@dashdsrdash Oh yeah, I'm not a fan of directly emitting SQL (hi, injection vectors!). Totally willing to wrap the creation of the SQL in a language-specific well-typed abstract syntax tree.
What's biting me in the ORM I'm using is that the ORM has a lot of implicit behavior around class construction but that abstraction is leaky. Among the leaks:
alembic auto-builds migration steps based on the shape of a sqlalchemy model. It can build migration scripts that don't run (for example, if you don't name your foreign keys it builds them with None names in the alembic script and aelmbic can't roll back an unnamed key).
we have a binding layer between sqlalchemy and strawberry (GraphQL API generation) that treats fields that are mapped columns and fields that are relationships differently. Knowing which fields are relationships and which are mapped columns is just something you go look up in the model.
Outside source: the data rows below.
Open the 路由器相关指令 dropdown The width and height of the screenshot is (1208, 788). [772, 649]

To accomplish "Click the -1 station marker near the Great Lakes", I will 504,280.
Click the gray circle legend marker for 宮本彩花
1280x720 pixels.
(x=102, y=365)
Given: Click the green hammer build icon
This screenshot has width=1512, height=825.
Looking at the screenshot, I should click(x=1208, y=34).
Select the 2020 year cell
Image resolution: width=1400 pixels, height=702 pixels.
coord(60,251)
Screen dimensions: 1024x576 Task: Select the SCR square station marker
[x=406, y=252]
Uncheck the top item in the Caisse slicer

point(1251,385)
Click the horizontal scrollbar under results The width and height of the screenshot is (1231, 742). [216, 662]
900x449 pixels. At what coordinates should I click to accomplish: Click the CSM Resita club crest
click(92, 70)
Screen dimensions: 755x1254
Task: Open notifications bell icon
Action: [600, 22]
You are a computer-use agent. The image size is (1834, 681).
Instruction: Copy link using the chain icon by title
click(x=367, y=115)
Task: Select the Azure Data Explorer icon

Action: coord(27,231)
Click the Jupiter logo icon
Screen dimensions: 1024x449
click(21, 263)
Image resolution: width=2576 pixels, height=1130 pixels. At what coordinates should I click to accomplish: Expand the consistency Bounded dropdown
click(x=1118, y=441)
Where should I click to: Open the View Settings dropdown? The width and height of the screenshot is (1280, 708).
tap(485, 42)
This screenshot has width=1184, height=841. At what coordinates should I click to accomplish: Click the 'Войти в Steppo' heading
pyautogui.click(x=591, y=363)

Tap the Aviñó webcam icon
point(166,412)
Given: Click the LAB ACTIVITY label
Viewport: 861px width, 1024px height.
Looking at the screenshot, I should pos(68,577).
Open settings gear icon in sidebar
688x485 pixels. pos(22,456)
At this point, I'd like to throw out about half of this magic and just have alembic migration files and a GraphQL binding layer that just builds SQL queries to populate GraphQL fields.
Part of me also wonders how much of my irritation is ORMs in general and how much is sqlalchemy in particular. The docs for sqlalchemy include examples for making one-to-one, one-to-many, and many-to-many mappings between model ORM constructs. Those three terms aren't keywords in the API, they're patterns you have to hold your mouth a specific way to make them happen in the model bindings. All this magic and they didn't provide a macro for the three most common patterns in relational database association? "But why though?"